Less-obvious costs and impacts 

    While we don’t often think about it, most of the things we use energy for are luxuries — many of which weren’t even available to us, or even possible for that matter, 100 years ago, or 50 years ago, or even 25 years ago. And all of the astonishing technological accomplishments, which we habitually take for granted, come as a result of our consuming natural resources, mostly fossil fuels, which are finite commodities and, all too often, have an environmental cost, such as devastated ecosystems or land stripped of its vitality. What’s more, in order to produce the energy that lies within them, fossil fuels must be burned, which creates pollution (soot, smog, acid rain) that is negatively impacting our health and altering our climate. What’s more, much of that energy could be going to waste, due to drafts, air leaks, leaving appliances running unnecessarily and using outdated heating and cooling systems.
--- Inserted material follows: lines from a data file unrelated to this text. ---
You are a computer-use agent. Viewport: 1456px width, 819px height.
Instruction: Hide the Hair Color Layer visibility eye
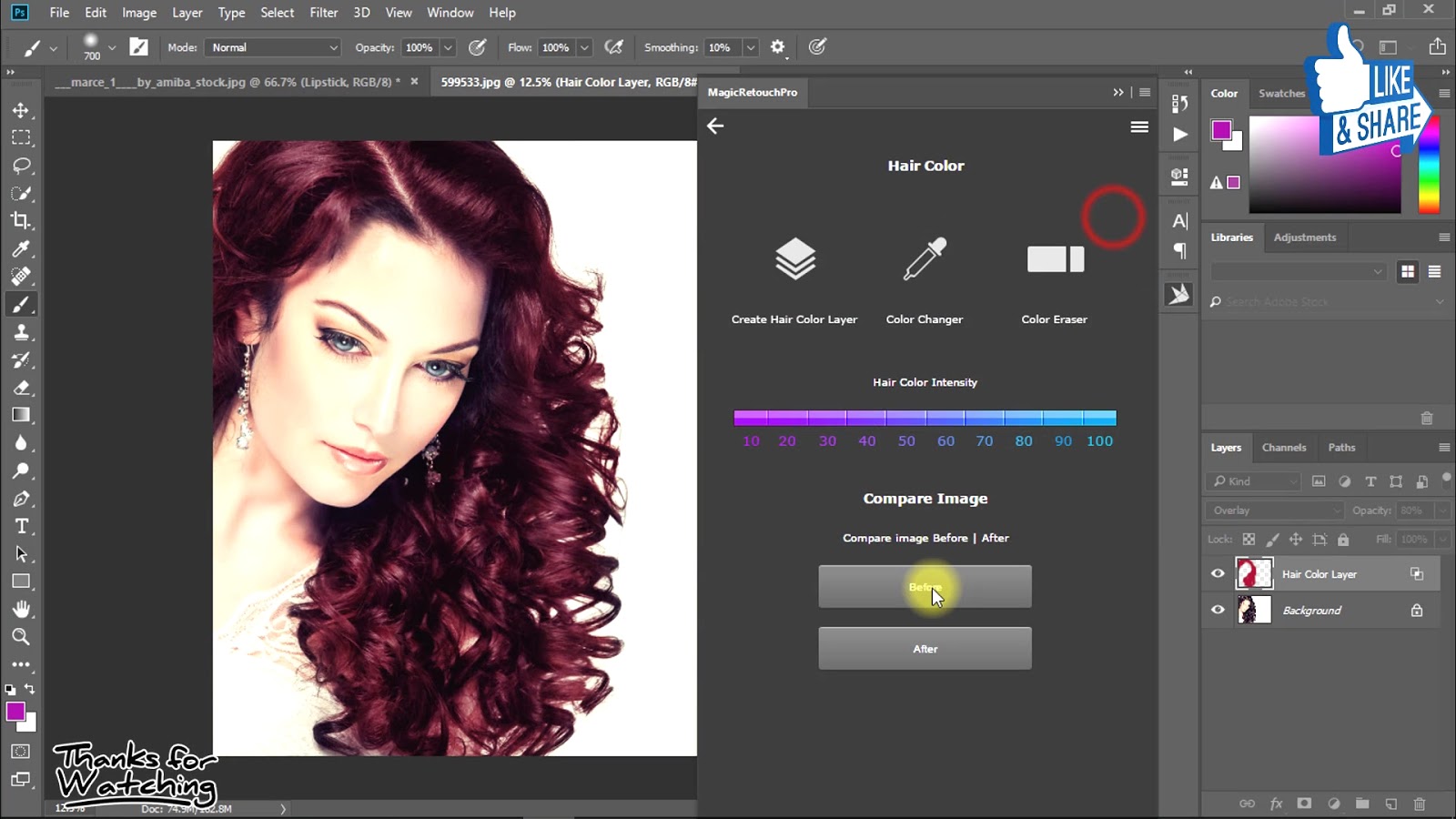(x=1218, y=573)
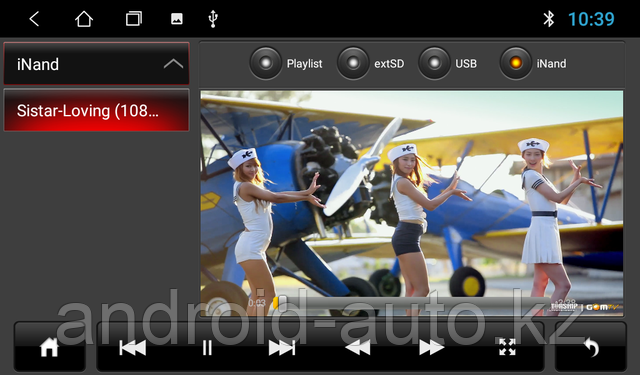Skip to next track

pyautogui.click(x=282, y=348)
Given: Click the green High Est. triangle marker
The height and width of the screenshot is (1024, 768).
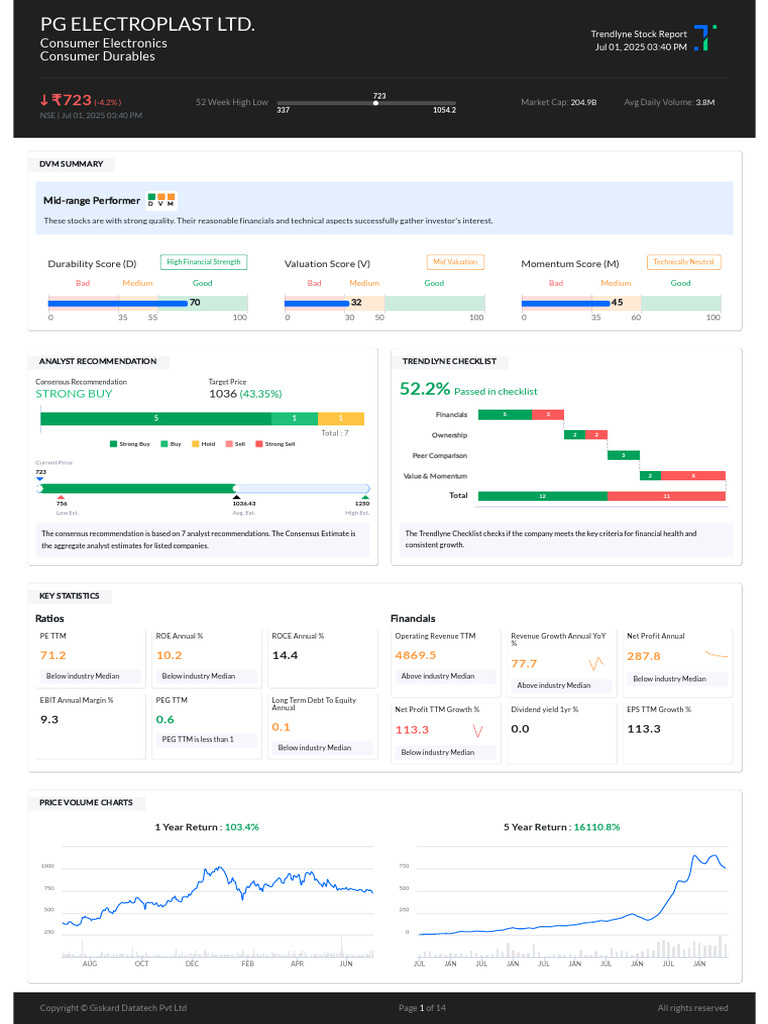Looking at the screenshot, I should tap(365, 497).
I believe that we need to take time to reflect upon the implications of using, and especially of thoughtlessly wasting, such tremendous amounts of energy. And we must learn to recognize the connections between harvesting and burning fossil fuels and environmental degradation, pollution and worsening health and livelihoods, both locally and globally. 

    According to research from Harvard University, in collaboration with the University of Birmingham, the University of Leicester and University College London, exposure to particulate matter from fossil fuel emissions accounted for 18% of total global deaths in 2018. That’s nearly one in five! Regions with the highest concentrations of fossil fuel-related air pollution, including Eastern North America, Europe and South-East Asia, have the highest rates of mortality, according to the study published in the journal, Environmental Research. (“Global mortality from outdoor fine particle pollution generated by fossil fuel combustion: Results from GEOS-Chem, Environmental Research,” Karn Vohra et.al., April 2021). The study states that “the developing fetus and children younger than 5 years of age are more biologically and neurologically susceptible to the many adverse effects of air pollutants from fossil-fuel combustion than adults.”  

    The most recent Global Burden of Disease Study, the largest and most comprehensive study on the causes of global mortality, put the total number of global deaths from all outdoor airborne particulate matter, including dust and smoke from wildfires and agricultural burns at 4.2 million. The World Health organization says that 7 million people died from exposure to air pollution (indoor and outdoor) in 2016 (their latest data).  

Burning fossil fuels also contributes to an increase in what are commonly called “greenhouse gases” (carbon dioxide and methane) in the atmosphere. It’s widely accepted, within the scientific community, that increasing levels of greenhouse gasses are contributing to an unparalleled rise in average global temperatures; in other words, a rapidly warming planet; some of the consequences of which are:

– Glaciers and other huge bodies of water melting and receding at ever-accelerating rates or disappearing altogether

– Melting sea and polar ice causing sea levels to rise, resulting in warmer, more acidic ocean waters

– Entire species of animals being driven to extinction by vanishing habitat

– And extraordinary and unprecedented storms, heat waves, drought, and winter weather conditions around the world.